→ Your instructions
Give the number of lines in the data below where the string "height" occurs, and nothing else.

*** Opening of Provided data ***

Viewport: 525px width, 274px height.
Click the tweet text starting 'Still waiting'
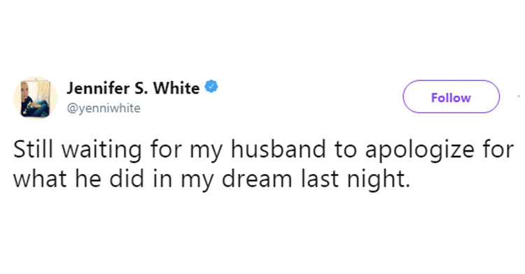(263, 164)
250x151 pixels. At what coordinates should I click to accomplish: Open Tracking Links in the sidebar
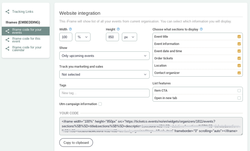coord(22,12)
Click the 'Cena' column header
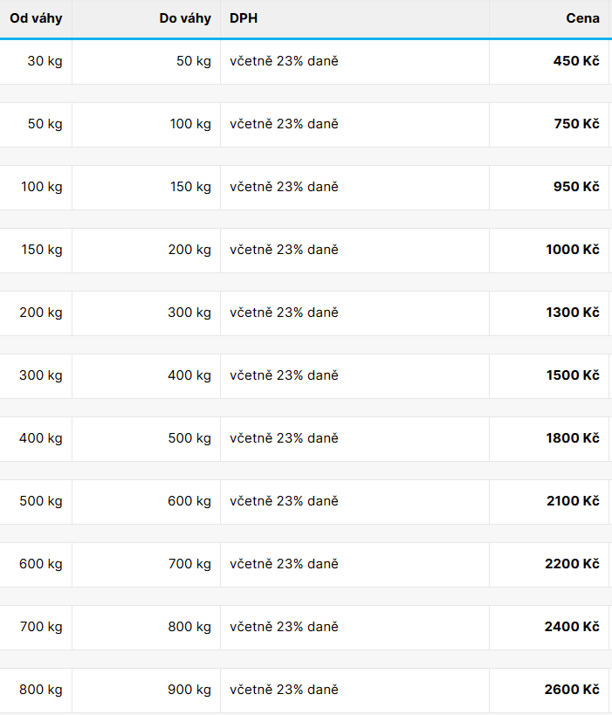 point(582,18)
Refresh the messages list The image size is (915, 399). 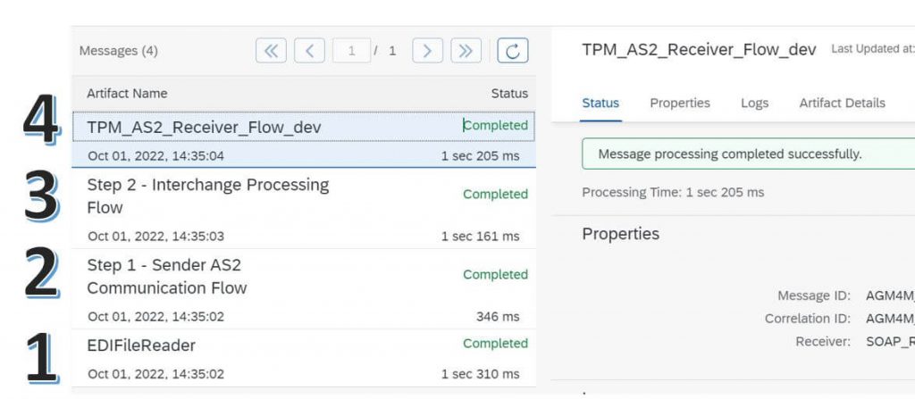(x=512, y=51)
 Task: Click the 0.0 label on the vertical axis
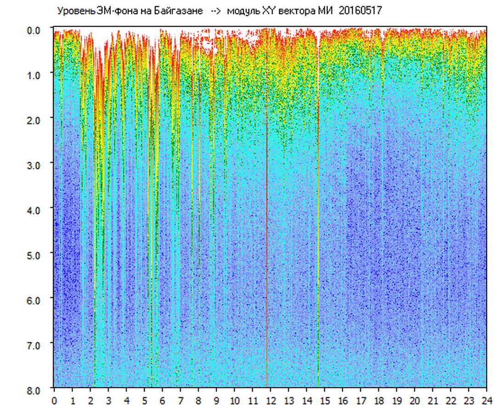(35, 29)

*** Close of Provided data ***
*** Opening of Provided data ***

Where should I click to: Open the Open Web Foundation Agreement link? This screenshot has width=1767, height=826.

*** Close of Provided data ***

→ Result below
2